By Angela Gonzalez-Rodriguez

Jan 21, 2021

Joe Biden’s inauguration as the 46th President of the United States was full with symbolism. The sartorial choices of President Biden, first lady Dr. Jill Biden, Vice President Kamala Harris and second gentleman Douglas Emhoff have been seen by experts as a renewed commitment to those brands that are purpose-driven, diverse and quintessentially American. Ralph Lauren, which has consistently flown the flag of American fashion (from dressing various presidents and personalities to equipping the U.S. teams in the last Olympics) was the choice of both President Biden and former democrat runner, Secretary of State and first lady Hillary Clinton.

Fashion industry hopes for a new ‘Michelle Obama Effect’

In 2010, David Yermack, a professor of finance at the N.Y.U. Stern School of Business, authored a study on how former first lady Michelle Obama has created an unprecedented amount of value for the companies that make and sell the clothes she wore during her stay at the White House. “The stock price gains of the companies whose clothes she wore in public appearances—29 brands in all—are cumulative abnormal returns”, highlighted Yermack in an interview with the ‘Harvard Business Review’ back then. “She came in at a time when the economy was particularly tough and really shone a light on fashion in the broadest sense,” said Narciso Rodriguez, whose dress she wore on Obama’s inauguration’s party in 2008.

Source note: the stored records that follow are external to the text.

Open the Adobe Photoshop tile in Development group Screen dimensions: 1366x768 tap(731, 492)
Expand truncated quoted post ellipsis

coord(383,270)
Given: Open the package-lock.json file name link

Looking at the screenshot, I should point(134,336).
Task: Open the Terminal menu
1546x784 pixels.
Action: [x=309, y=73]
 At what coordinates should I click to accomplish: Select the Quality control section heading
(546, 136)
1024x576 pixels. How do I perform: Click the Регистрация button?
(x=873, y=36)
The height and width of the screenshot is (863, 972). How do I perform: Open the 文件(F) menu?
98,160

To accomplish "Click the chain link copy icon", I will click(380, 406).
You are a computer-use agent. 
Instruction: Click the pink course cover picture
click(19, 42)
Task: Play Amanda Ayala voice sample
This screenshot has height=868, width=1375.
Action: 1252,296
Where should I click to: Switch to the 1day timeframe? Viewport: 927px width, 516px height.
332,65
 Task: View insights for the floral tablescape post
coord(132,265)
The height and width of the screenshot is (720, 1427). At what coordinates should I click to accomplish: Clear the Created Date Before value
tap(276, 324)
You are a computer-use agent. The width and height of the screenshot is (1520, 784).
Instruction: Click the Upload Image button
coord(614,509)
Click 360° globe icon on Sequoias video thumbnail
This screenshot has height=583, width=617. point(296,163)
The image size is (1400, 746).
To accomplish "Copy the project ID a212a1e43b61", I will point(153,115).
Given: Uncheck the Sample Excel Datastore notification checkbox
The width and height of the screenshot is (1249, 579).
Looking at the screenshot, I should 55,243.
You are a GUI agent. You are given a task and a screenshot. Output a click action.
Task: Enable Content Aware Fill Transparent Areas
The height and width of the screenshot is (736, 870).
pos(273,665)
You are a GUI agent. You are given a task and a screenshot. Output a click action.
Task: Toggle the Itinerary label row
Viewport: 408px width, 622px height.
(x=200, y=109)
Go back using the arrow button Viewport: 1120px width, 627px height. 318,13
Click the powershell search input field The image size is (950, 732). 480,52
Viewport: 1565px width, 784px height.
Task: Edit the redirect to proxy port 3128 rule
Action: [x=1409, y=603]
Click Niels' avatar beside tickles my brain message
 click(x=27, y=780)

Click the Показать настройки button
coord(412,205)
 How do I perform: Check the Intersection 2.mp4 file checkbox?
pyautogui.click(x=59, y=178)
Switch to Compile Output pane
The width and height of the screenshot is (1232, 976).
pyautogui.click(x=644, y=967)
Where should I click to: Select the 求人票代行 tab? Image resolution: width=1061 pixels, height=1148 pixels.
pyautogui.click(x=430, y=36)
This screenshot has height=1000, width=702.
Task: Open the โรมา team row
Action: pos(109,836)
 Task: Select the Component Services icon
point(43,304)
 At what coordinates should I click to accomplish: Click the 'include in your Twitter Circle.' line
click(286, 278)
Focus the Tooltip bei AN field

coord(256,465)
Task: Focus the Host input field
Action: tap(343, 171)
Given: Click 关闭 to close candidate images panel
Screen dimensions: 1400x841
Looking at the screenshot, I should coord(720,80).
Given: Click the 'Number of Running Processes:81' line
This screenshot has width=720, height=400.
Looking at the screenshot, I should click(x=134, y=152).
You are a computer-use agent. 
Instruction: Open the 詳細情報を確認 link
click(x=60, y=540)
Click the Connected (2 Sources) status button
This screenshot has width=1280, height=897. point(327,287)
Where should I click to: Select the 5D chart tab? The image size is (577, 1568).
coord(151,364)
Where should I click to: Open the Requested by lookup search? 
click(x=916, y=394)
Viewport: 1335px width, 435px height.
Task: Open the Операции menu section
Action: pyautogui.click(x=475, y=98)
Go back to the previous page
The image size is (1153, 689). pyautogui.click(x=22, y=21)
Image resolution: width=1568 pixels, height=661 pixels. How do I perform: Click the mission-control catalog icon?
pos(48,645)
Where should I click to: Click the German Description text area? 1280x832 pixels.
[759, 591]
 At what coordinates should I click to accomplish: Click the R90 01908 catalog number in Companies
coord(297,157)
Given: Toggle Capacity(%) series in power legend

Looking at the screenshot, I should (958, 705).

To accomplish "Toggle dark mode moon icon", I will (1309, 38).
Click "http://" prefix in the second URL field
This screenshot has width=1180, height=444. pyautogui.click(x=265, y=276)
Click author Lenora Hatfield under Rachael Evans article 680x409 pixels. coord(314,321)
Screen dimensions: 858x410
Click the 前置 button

Commenting on the meaning underlying the Inauguration Day’s protagonists’ sartorial choices for the ‘Wall Street Journal’, Steven Kolb, chief executive officer of the Council of Fashion Designers of America, highlighted that “These moments on Day One are so important for an industry that’s been so hard hit and impacted by the pandemic.” “By wearing these American designers, they’re not only boosting the business of those individuals, but they’re really boosting the 373 billion dollars industry…We have a new administration that clearly is welcoming and wants to be supportive of our industry,” concluded Kolb.

Harris and Biden praised for their support for American emerging designers

Both the Vice President and the first lady were praised for their display of support for American designers. Kamala Harris wore a purple coat and dress by Christopher John Rogers, a Black New York designer who was named the American Emerging Designer of the Year at last year’s CFDA fashion awards. Rogers declared his team “honoured and humbled to have played a small part in this historic moment”. Jill Biden wore a custom blue wool-tweed dress, coat and matching face mask by another New York brand, Markarian, the brainchild of designer Alexandra O’Neill. The brand, established in 2017, makes clothes to order to minimise wastage, with production taking place entirely in New York City.

Former first lady Michelle Obama coincided with Kamala Harris in choosing Black American designer Sergio Hudson.

Also conscious and full of meaning were the looks donned by the Vice President and the first lady for the pre-inauguration coronavirus memorial held on the eve of Inauguration Day. Harris wore a custom camel coat by Pyer Moss, a label founded by Kerby Jean-Raymond, a socially conscious Black designer of Haitian descent. Biden wore a purple dress, coat and a mask from yet another New York based emerging designer, Jonathan Cohen, whose parents are Mexican. Cohen is a pioneer of upcycling, who called attention to the fact that both the mask and the lining of the coat were made from past seasons’ fabric remnants. Even Senator Bernie Sanders made a statement with his choice of mittens. Made by a Vermont schoolteacher, those were gifted to him two years ago, reports ‘Vox’. They are made from repurposed wool sweaters and lined with fleece made from recycled plastic bottles and provide yet another symbol of how the politician’s dearest causes come to life through his fashion choices.